I have a model that computes a time varying covariance matrix for time series data. The data has about 40 features per time point, with a few hundred thousand time points. The forward pass and loss calculation are quite quick, ~1 or 2 seconds, but the backwards pass takes upwards of 5 minutes for each minibatch.
I’ve tried using the profiler to diagnose the issue, but it doesn’t seem to be overly helpful. I’ve uploaded the exported profile to dropbox here.
I’m struggling to glean any useful information from this profile, could someone take a look at it and see if I’m missing anything, or whether it indicates something I’m doing fundamentally incorrectly?
In your training code, do you wrap everything that does not need to be included in the computation graph with with torch.no_grad()? I experienced a similar issue and it was because my evaluation code was being included in the comp. graph .
All variables that don’t need a gradient have the flag requires_grad set to False, and I call the optimiser with the call torch.optim.Adam(filter(lambda p: p.requires_grad, net.parameters()), lr)

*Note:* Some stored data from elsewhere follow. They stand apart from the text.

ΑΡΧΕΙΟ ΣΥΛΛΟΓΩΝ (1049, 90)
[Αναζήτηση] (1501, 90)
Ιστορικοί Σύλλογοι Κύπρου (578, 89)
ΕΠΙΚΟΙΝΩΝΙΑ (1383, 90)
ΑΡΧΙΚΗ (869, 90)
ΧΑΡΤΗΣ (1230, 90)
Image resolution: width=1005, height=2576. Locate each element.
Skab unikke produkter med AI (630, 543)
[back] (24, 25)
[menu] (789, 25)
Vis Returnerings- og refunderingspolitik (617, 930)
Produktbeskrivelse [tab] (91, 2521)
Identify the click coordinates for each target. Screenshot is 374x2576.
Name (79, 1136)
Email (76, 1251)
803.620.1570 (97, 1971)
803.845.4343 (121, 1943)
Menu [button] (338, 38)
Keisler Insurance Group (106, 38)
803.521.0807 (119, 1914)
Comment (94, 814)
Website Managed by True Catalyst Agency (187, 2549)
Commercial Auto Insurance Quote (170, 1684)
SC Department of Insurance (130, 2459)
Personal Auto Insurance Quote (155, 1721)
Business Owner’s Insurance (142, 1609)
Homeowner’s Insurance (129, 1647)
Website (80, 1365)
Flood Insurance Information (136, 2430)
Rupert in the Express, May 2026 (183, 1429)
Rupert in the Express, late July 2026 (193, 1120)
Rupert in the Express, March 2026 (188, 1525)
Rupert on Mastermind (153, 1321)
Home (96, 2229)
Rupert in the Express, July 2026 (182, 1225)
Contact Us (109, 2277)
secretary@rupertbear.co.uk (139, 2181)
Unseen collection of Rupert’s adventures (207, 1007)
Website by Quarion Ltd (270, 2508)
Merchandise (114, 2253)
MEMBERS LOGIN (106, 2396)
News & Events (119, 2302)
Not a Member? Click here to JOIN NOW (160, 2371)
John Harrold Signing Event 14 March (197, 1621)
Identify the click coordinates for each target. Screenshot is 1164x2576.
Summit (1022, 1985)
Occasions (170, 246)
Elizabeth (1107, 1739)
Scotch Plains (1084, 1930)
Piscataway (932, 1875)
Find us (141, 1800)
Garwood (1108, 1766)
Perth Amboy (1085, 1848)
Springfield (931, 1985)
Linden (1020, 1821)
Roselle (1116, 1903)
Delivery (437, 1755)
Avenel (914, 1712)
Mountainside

I’ve gone back and had a look at how the number of spatial dimensions affects the time taken to do the backwards pass, and it seems to be quadratic, which I suppose makes sense as a covariance matrix is a DxD matrix. The question is, does taking 200x longer to do a backwards pass than a forwards pass make sense?
Is there any way of debugging the backwards pass? If I try and do it through PyCharm for example, I get to Variable._execution_engine.run_backward before I can no longer step through it – I assume that this part is in C? Is there any way I can look at the operations mentioned in the profiler specifically?
I’m also wondering if the time taken in the backwards pass is simply due to how many operations take place; running the profiler on only the backwards pass gives over 300,000 operations in the profiler. Printing the contents of the profiler alone takes ages…
Could anyone throw out some suggestions? Now I’ve got it running on a cluster with GPUs which is faster but still quite slow, on the order of ~1 minute 20 per minibatch, which is around 1 hour per epoch. It would be nice to run quicker than a week or two!